I have a friend whose grandmother recently passed away. I responded to this heartfelt loss as women have for centuries, I decided to bake a cake for her. Not just any cake, but her favorite: pineapple upside down cake. Let me assure you that there was no boxed cake mix involved. There wasn’t even canned pineapple, only fresh ingredients. It was the REAL deal through and through. The prep work took a good hour. Long before the timer went off, my house was enfolded by the most aromatic, wonderful smells. I went to go pull my cake out of the oven and it was then that DISASTER struck! You know how the top layer (that is actually on the bottom of the pan) is created by a yummy mixture of butter and brown sugar? Well I am here to tell you that it can be quite slippery. So much so that as I pulled the cake out of the oven it took on a life of its own. My masterpiece decided to try and make a run for it out of the pan and literally became airborne, proceeding to do a mid air 360. It was as if the event was put on slow motion and somehow I managed to do a culinary ballet of catch and it PLOPPED back into my cake pan and looked like this:
Have you ever cried over cake?
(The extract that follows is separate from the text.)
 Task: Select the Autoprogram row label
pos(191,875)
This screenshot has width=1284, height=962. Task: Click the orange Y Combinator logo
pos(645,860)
I almost did. Because truth be told I really didn’t have the time to make this cake, let alone another one. I had school projects, work deadlines, soccer practice and dinner to still contend with. Crumbs were EVERYWHERE! The wind was so knocked out of my sails that I just turned off my oven, closed the door and took Sweet Boy to practice. As we were returning home he turned to me, as a previous witness to the tragedy, and said “I am so sorry about your cake. What are you going to do?” It was then that I decided to do what women have for centuries when given lemons. You make a trifle. But what about the mess that I had no time to clean up?
Enter in the Dachs O Matic 360.
That’s right, I got my precious pup to do a portion of the dirty work. Martha Stewart would be horrified, I know.
PETA let me assure you that no Dachshunds were harmed during this ahem, alternative to actual housekeeping. Indeed the action shot proclaims that this was one happy and satisfied pup.
Ok, I’m ready. Let me have it. Take away my apron~please.